Plus….something else isn’t quite right.
Redneckery is petty darn funny, but might there be a more appropriate crime to fight?
Something more unique to me?
Hmmmm.
What type of crime or disservice would I be qualified to combat?
What am I good at?
Well. There’s innuendo.
But how could I fight innuendo?
Why would I want to, anyway? It’s funny.
I mean, it’s hard to beat a good “bigger is better” statement in the middle of a staff meeting.
Or during cycling class: “By the time you leave here, you’ll be limp and spent.”
Or after cycling class: “Yeah, I know it was hard, but let’s be honest — it wasn’t long.”

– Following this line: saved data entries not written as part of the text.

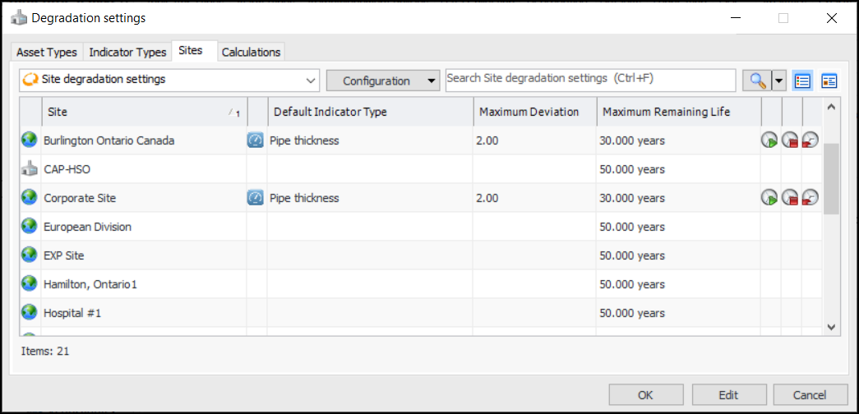Open the Calculations tab
The width and height of the screenshot is (859, 414).
pyautogui.click(x=251, y=52)

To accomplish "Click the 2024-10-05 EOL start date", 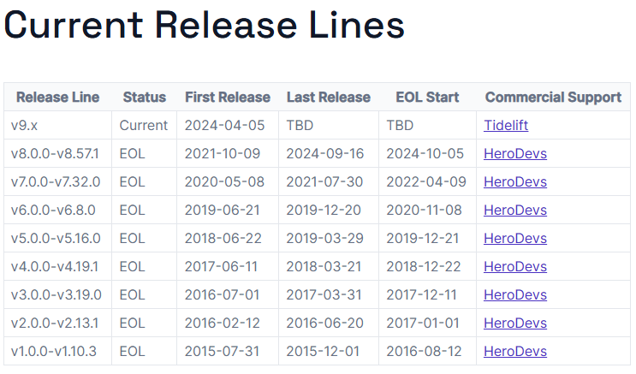I will (x=425, y=154).
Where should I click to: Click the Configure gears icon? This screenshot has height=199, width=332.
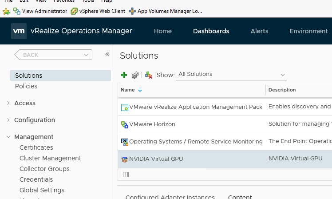pos(135,75)
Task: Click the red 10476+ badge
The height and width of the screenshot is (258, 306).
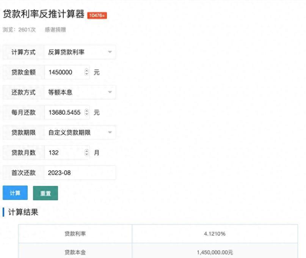Action: click(x=97, y=16)
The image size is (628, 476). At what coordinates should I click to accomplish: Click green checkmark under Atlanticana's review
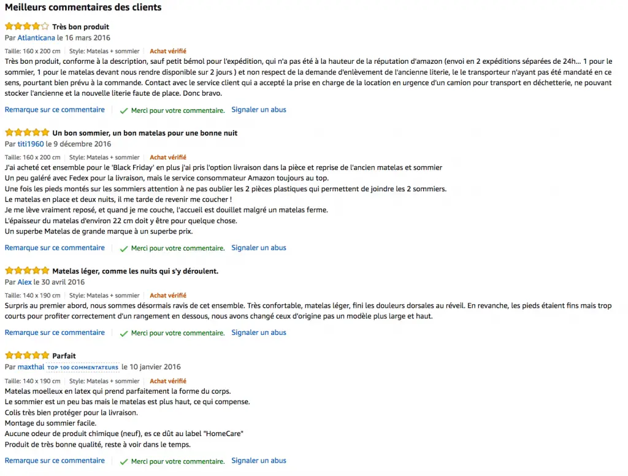pyautogui.click(x=124, y=110)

Or when talking to a friend about shopping: “I really love BJ’s.”
Or when talking about toys at work: “Hey, why don’t you bring your balls to our meetings?”

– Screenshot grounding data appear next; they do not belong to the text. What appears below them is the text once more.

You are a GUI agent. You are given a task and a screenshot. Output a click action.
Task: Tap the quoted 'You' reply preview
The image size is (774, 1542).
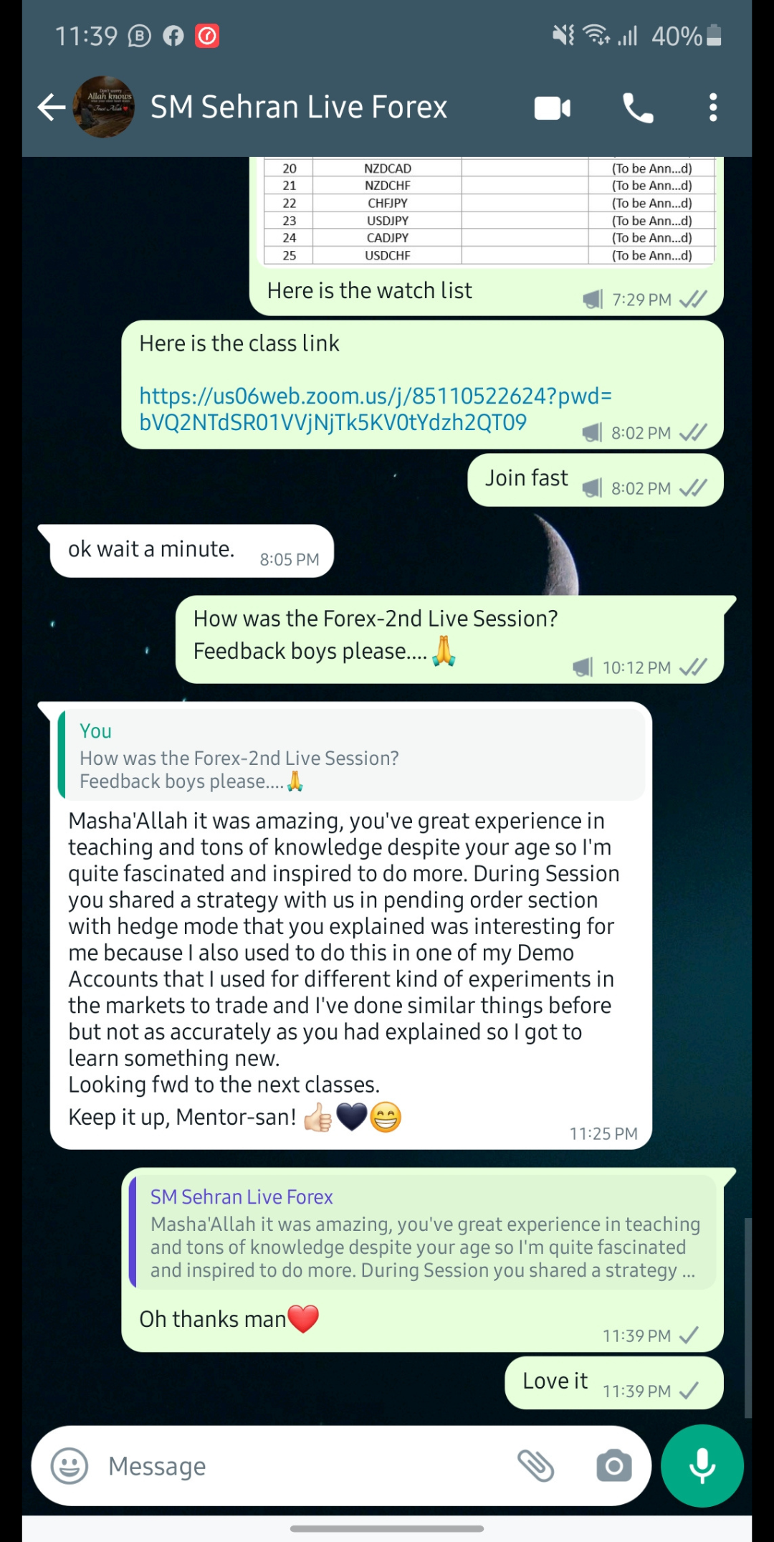[x=351, y=756]
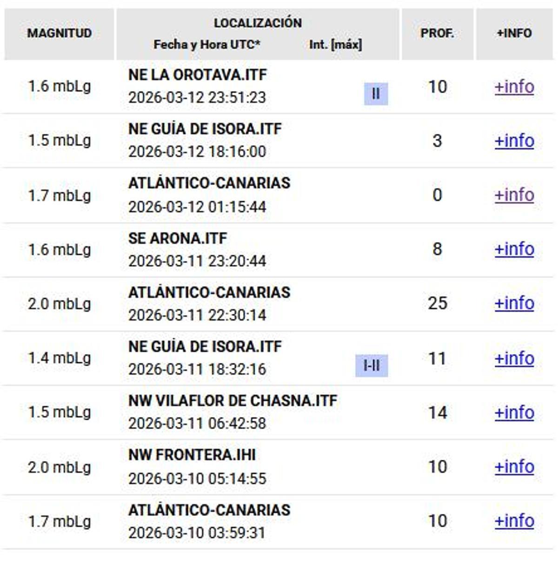Sort by the MAGNITUD column header

(x=60, y=33)
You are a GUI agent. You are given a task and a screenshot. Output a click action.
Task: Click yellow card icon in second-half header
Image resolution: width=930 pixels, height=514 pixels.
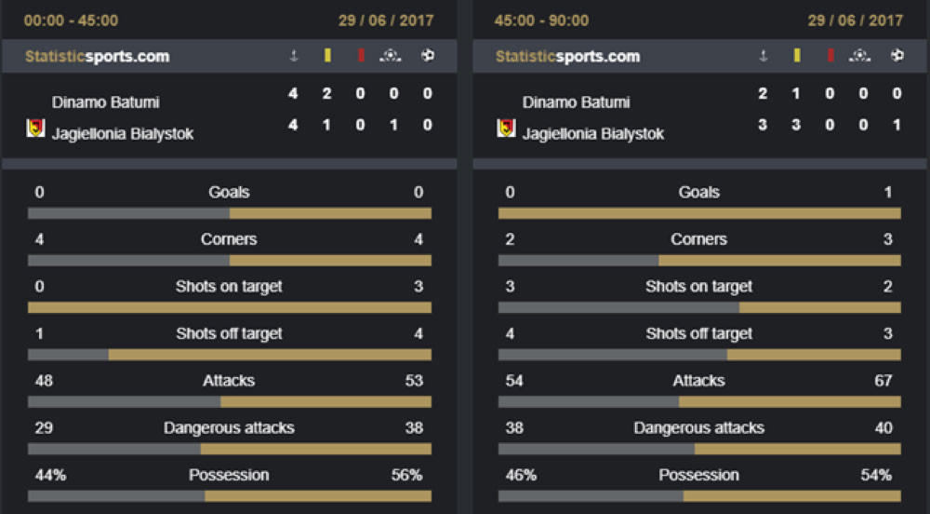click(x=797, y=55)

I wonder if it is technically innuendo when it’s truly an innocent statement.
I’ll have to look that up sometime.
Hey…..wait.
I could be onto something.
That could be my superhero spin.
I could defend the innocent people in the world who spout innuendo without meaning to.

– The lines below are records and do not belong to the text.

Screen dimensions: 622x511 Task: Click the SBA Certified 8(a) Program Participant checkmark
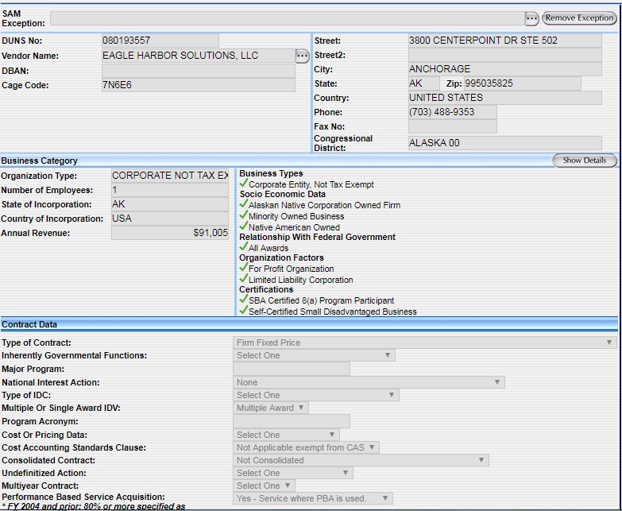[x=244, y=300]
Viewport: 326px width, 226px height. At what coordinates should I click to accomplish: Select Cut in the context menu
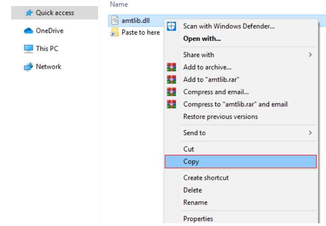point(189,149)
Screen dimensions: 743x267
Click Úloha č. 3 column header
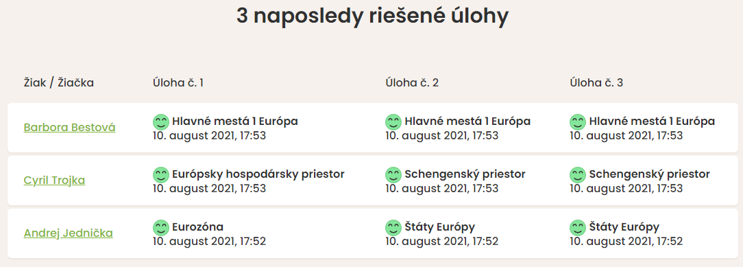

I can jump in and kick the butts of the mean people who laugh at them and make them feel bad.
Who better than me?
Since I am a queen of deliberate innuendo, I’d be able to recognize accidental innuendo immediately.
I could come to the rescue with superhero speed, yeah!
[ knock knock ]
What’s that?
[ knock knock ]
Is that someone else in my head? Who are you?
[ I’m your conscience, Lisa. ]
Geesh, what do YOU want?
[ You realize, don’t you, that you’ve laughed at these people yourself since 1978? ]
I wasn’t laughing at them. I was laughing with them. There’s a difference.
[ Explain that difference. ]
Well…..I’m not mean about it like some people are.
[ Lisa, you should examine your…. ]
Oh, shut up.
[ Lisa…. ]
Go away. There’s a box of donuts over there in the corner.

Subsequent e-mail chain
Me, to X and Y: If I were a superhero, what would be my name?
X: Seriously?
Me: Actually, allow me refine the question: If I were a superhero who fought crime in the form of accidental innuendo, what would be my name?
Y: In Your End, Oh!
Me: I am falling out of my chair, ha! I’d hate to see what my outfit would look like.
X: Hilariass.
Me: If I fall out of my chair again, I’ll need to go to the doctor for a coccyx exam.
Y: Hil Hairy-Ass
Me: OK, I’m going to have to leave work early. I hope Dr. Long can fit me in.
X: Is she Richard Long’s sister, Anita S. Long?
Me: I am hyperventilating in my office! The trash dude just came in and now he thinks I am insane.
X: Is her practice on Grove Road, next to the Wang & Hung practice?
Me: I thought she practices with Dr. Hardenfast.
X: Oh, that’s right… and Sly Downhum.
Y: And triplets Lou, Bree and Kate.
X: Aren’t those Dr. Jellifinger’s kids?
Y: Ho, ho. That’s what happened when the rubber didn’t meat those who were rode.
Me: Hey, did you hear that Dr. Jellifinger divorced his wife to marry acupuncturist Sum Pun Tang?
X: Did you know that she’s the sister of the Asian porn star Ty Twat?
Y: Who happens to be allergic to kumquats and baloney ponies.